In Berlin wurden die Ergebnisse des NSU-Untersuchungsausschusses übergeben. Einer der Akteure in dem Gremium war Clemens Binninger. SRF News Online sprach mit ihm über die Arbeit im Ausschuss, Ermittlungspannen und Ungereimtheiten bezüglich des Motivs der Täter und die Zahl ihrer Komplizen.

SRF News Online: Herr Binninger, Sie waren Leiter der CDU/CSU-Fraktion im NSU-Untersuchungsausschuss. Wie fällt ihr persönliches Fazit aus?

Clemens Binninger: Am Ende muss ich sagen, dass ich nicht gedacht hätte, dass da so viele Fehler gemacht wurden. Da sind die schlechte Zusammenarbeit zwischen Verfassungsschutz und Polizei, der Kompetenzstreit innerhalb der Polizei, die frühe Festlegung auf eine Ermittlungsrichtung – nämlich organisiertes Verbrechen – sowie der problematische Einsatz von V-Leuten. Das alles hätte ich in dieser Häufung so nicht erwartet.

Können sie mehr ins Detail gehen?

Zum Beispiel der Nagelbombenanschlag in Köln: Den hätte man meiner Meinung nach klären können oder sogar müssen. Bei dem Anschlag 2004 hatte man drei Infoquellen, die nur unzureichend genutzt wurden.

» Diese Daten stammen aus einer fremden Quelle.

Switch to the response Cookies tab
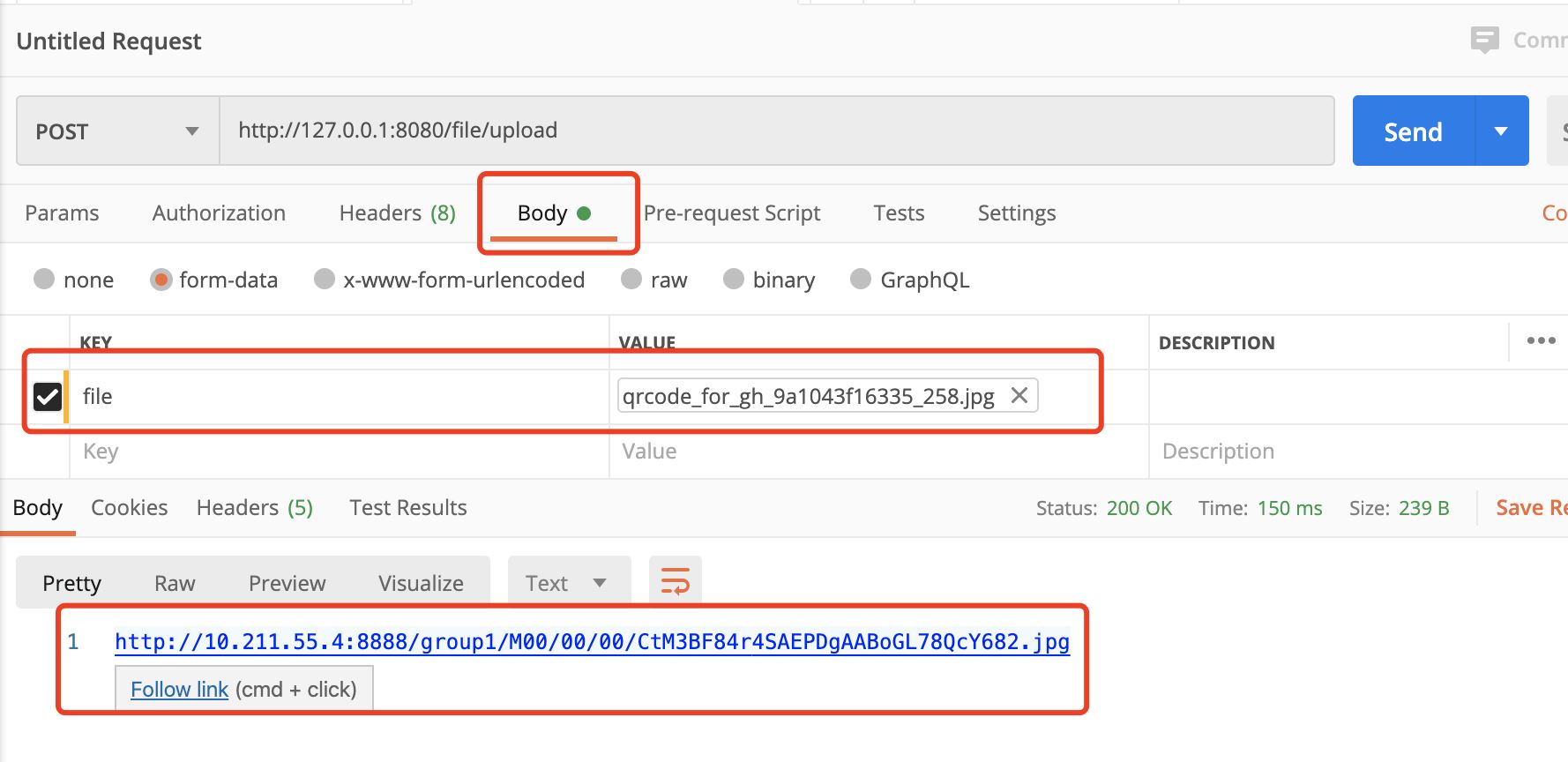 (129, 508)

Da ist zum einen das Video einer Überwachungskamera, welches die Täter zeigt und das nur unzureichend ausgewertet wurde. Da ist zum anderen die zentrale Sprengstoffdatei. Hier hat es keine Abfrage der Täter gegeben. Und drittens gab es kurz nach dem Anschlag ein Dossier. Darin wurden die «Begehungsformen» des neuen Rechtsextremismus – Sprengstoff, kleine Gruppen, keine Bekennerschreiben – detailliert beschrieben. Es werden Namen von Rechtsextremen genannt, denen man so etwas zutraut – unter anderem auch die von Mundlos und Bönhardt.

Gab es weitere Versäumnisse bei der Ermittlertätigkeit?

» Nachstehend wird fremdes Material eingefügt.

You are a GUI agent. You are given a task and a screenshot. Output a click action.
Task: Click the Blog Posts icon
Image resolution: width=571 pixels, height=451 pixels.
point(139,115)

Ja. Wir wissen heute, dass die Täter in Köln den ersten Anschlagsversuch abgebrochen haben. Rund 40 Minuten später gab es dann den zweiten, aus ihrer Sicht erfolgreichen Anlauf. Die Täter müssen die Zeit in einer angrenzenden Strasse überbrückt haben. Eine Streife war damals in der Nähe. Doch die Beamten wurden nicht vernommen.

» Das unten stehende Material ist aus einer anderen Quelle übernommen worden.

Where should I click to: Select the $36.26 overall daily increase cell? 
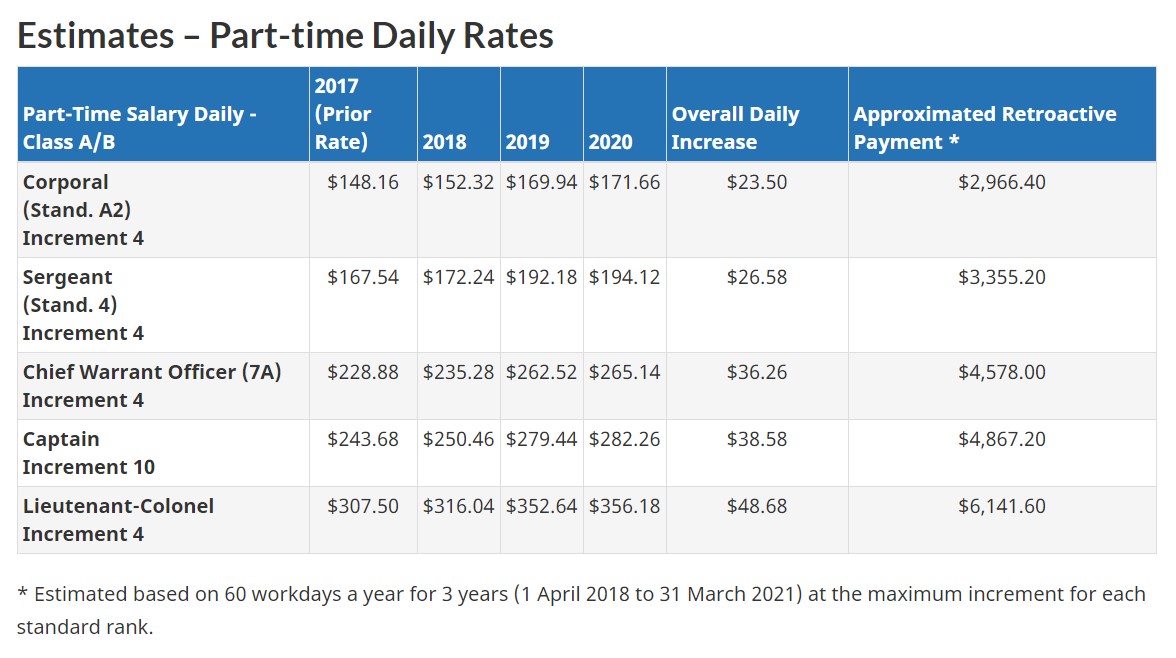tap(757, 372)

Wie verlief die Zusammenarbeit zwischen Verfassungsschutz und Polizei?

Man muss zunächst wissen, dass Verfassungsschutz und Polizei rein rechtlich voneinder getrennt sind. Da gibt es strenge Regelungen. Aber nichtsdestotrotz war die Zusammenarbeit insbesondere von Seiten des Verfassungsschutzes unzureichend.

Was sollte die Konsequenz daraus sein?

Wir bräuchten eine übergeordnete Stelle, die das Sagen hat und weisungsbefugt ist, wenn es über Landesgrenzen geht. Wir brauchen eine bessere Struktur der zur Verfügung stehenden Daten, klare Regelungen für den Einsatz von V-Leuten und eine neue Sensibilität für Rechtsextremismus. Denn rückblickend muss man sagen, dass man die Militanz der Szene komplett unterschätzt hat. Zudem müsste es bei schweren Verbrechen, bei denen ein Ausländer Opfer geworden ist, in Zukunft zwingend sein, dass auch die fremdenfeindliche Spur verfolgt wird.

Es gibt Stimmen – auch von ernstzunehmenden Experten und Journalisten – dass das Trio nicht allein gehandelt haben kann. Teilen Sie das?

Es ist durchaus möglich, dass es noch Mittäter gab. Es sitzen ja neben Frau Zschäpe auch noch weitere Personen auf der Anklagebank. Inwieweit sie oder auch noch andere Personen in den Fall involviert sind, muss man sehen.

Hat eine staatliche Behörde schützend die Hand über das Trio gehalten?

Das können wir ausschliessen. Ein bewusstes Einwirken von Behörden gab es nicht, da sind wir uns im Ausschuss fraktionsübergreifend einig.

Aber dennoch gibt es doch Merkwürdigkeiten rund um die Taten und Täter?

Es gibt durchaus eine Reihe von Dingen, die auch mir nicht plausibel sind. Insbesondere der Fall des Polizistenmordes in Heilbronn hinterlässt viele offene Fragen. Allerdings halte ich nichts von Verschwörungstheorien. Äusserungen diesbezüglich von mir könnten deshalb missverstanden werden. Aus diesem Grund möchte ich mich nicht weiter dazu äussern.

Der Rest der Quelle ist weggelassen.